> RECORDS FOR THIS TASK
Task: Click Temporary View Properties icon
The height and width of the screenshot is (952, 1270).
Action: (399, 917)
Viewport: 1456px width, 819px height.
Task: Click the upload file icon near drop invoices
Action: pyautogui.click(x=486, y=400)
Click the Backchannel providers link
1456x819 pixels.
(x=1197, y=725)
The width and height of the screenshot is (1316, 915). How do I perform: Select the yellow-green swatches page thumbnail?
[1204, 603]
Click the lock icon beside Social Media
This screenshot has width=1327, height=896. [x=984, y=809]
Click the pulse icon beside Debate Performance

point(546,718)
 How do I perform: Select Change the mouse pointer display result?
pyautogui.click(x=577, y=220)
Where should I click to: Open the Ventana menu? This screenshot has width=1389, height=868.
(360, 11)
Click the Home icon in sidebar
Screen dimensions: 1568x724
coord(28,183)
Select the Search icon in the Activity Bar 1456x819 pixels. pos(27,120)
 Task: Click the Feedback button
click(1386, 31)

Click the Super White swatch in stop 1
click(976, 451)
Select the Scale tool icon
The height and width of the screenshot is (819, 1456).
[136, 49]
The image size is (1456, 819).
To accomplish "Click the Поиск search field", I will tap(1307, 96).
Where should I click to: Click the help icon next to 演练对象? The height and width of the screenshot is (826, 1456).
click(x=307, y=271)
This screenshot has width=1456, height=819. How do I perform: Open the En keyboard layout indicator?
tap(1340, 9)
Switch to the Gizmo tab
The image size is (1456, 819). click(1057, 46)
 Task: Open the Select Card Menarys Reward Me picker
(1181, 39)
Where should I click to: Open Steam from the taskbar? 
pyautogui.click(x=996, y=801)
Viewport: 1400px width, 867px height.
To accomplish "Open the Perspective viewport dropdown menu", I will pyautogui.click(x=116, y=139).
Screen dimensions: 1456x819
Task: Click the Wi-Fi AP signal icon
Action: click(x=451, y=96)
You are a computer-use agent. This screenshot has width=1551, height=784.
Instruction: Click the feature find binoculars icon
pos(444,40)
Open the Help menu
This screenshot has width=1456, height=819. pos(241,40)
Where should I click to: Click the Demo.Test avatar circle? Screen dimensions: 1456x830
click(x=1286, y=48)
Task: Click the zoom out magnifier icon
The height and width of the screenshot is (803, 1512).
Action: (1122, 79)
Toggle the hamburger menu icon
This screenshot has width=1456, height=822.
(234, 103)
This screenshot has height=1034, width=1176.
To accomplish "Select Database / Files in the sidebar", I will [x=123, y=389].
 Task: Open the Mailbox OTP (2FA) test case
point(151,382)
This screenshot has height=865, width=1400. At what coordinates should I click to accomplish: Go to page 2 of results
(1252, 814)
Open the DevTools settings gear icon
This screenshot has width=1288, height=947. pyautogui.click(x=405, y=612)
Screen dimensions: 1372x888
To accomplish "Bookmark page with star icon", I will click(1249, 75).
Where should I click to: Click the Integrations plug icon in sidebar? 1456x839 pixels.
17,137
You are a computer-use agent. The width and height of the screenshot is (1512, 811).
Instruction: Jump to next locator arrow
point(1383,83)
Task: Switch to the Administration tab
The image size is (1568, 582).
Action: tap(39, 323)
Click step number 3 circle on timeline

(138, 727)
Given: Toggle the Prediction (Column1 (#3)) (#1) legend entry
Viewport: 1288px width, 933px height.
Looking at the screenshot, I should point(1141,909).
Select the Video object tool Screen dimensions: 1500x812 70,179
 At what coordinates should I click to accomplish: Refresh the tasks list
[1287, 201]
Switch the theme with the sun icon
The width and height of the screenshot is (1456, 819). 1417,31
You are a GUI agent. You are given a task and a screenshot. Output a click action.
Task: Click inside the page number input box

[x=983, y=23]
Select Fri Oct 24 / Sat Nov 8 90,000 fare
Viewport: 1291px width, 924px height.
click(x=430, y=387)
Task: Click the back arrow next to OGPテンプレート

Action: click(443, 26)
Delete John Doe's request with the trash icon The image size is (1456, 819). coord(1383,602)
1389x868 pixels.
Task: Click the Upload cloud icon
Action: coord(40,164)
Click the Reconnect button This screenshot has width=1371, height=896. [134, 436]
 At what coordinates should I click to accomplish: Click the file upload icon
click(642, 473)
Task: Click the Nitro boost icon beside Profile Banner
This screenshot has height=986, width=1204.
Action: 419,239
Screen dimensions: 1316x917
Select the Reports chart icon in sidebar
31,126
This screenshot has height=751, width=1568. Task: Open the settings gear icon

> YOUR ASSIGNMENT
The records shown earlier should all be returned verbatim.

> WRITTEN ANSWER
Task: Click Temporary View Properties icon
The height and width of the screenshot is (952, 1270).
Action: (399, 917)
Viewport: 1456px width, 819px height.
Task: Click the upload file icon near drop invoices
Action: pyautogui.click(x=486, y=400)
Click the Backchannel providers link
1456x819 pixels.
(x=1197, y=725)
The width and height of the screenshot is (1316, 915). How do I perform: Select the yellow-green swatches page thumbnail?
[1204, 603]
Click the lock icon beside Social Media
This screenshot has width=1327, height=896. [x=984, y=809]
Click the pulse icon beside Debate Performance

point(546,718)
 How do I perform: Select Change the mouse pointer display result?
pyautogui.click(x=577, y=220)
Where should I click to: Open the Ventana menu? This screenshot has width=1389, height=868.
(360, 11)
Click the Home icon in sidebar
Screen dimensions: 1568x724
coord(28,183)
Select the Search icon in the Activity Bar 1456x819 pixels. pos(27,120)
 Task: Click the Feedback button
click(1386, 31)

Click the Super White swatch in stop 1
click(976, 451)
Select the Scale tool icon
The height and width of the screenshot is (819, 1456).
[136, 49]
The image size is (1456, 819).
To accomplish "Click the Поиск search field", I will tap(1307, 96).
Where should I click to: Click the help icon next to 演练对象? The height and width of the screenshot is (826, 1456).
click(x=307, y=271)
This screenshot has width=1456, height=819. How do I perform: Open the En keyboard layout indicator?
tap(1340, 9)
Switch to the Gizmo tab
The image size is (1456, 819). click(1057, 46)
 Task: Open the Select Card Menarys Reward Me picker
(1181, 39)
Where should I click to: Open Steam from the taskbar? 
pyautogui.click(x=996, y=801)
Viewport: 1400px width, 867px height.
To accomplish "Open the Perspective viewport dropdown menu", I will pyautogui.click(x=116, y=139).
Screen dimensions: 1456x819
Task: Click the Wi-Fi AP signal icon
Action: click(x=451, y=96)
You are a computer-use agent. This screenshot has width=1551, height=784.
Instruction: Click the feature find binoculars icon
pos(444,40)
Open the Help menu
This screenshot has width=1456, height=819. pos(241,40)
Where should I click to: Click the Demo.Test avatar circle? Screen dimensions: 1456x830
click(x=1286, y=48)
Task: Click the zoom out magnifier icon
The height and width of the screenshot is (803, 1512).
Action: (1122, 79)
Toggle the hamburger menu icon
This screenshot has width=1456, height=822.
(234, 103)
This screenshot has height=1034, width=1176.
To accomplish "Select Database / Files in the sidebar", I will [x=123, y=389].
 Task: Open the Mailbox OTP (2FA) test case
point(151,382)
This screenshot has height=865, width=1400. At what coordinates should I click to accomplish: Go to page 2 of results
(1252, 814)
Open the DevTools settings gear icon
This screenshot has width=1288, height=947. pyautogui.click(x=405, y=612)
Screen dimensions: 1372x888
To accomplish "Bookmark page with star icon", I will click(1249, 75).
Where should I click to: Click the Integrations plug icon in sidebar? 1456x839 pixels.
17,137
You are a computer-use agent. The width and height of the screenshot is (1512, 811).
Instruction: Jump to next locator arrow
point(1383,83)
Task: Switch to the Administration tab
The image size is (1568, 582).
Action: tap(39, 323)
Click step number 3 circle on timeline

(138, 727)
Given: Toggle the Prediction (Column1 (#3)) (#1) legend entry
Viewport: 1288px width, 933px height.
Looking at the screenshot, I should point(1141,909).
Select the Video object tool Screen dimensions: 1500x812 70,179
 At what coordinates should I click to accomplish: Refresh the tasks list
[1287, 201]
Switch the theme with the sun icon
The width and height of the screenshot is (1456, 819). 1417,31
You are a GUI agent. You are given a task and a screenshot. Output a click action.
Task: Click inside the page number input box

[x=983, y=23]
Select Fri Oct 24 / Sat Nov 8 90,000 fare
Viewport: 1291px width, 924px height.
click(x=430, y=387)
Task: Click the back arrow next to OGPテンプレート

Action: click(443, 26)
Delete John Doe's request with the trash icon The image size is (1456, 819). coord(1383,602)
1389x868 pixels.
Task: Click the Upload cloud icon
Action: coord(40,164)
Click the Reconnect button This screenshot has width=1371, height=896. [134, 436]
 At what coordinates should I click to accomplish: Click the file upload icon
click(642, 473)
Task: Click the Nitro boost icon beside Profile Banner
This screenshot has height=986, width=1204.
Action: 419,239
Screen dimensions: 1316x917
Select the Reports chart icon in sidebar
31,126
This screenshot has height=751, width=1568. Task: Open the settings gear icon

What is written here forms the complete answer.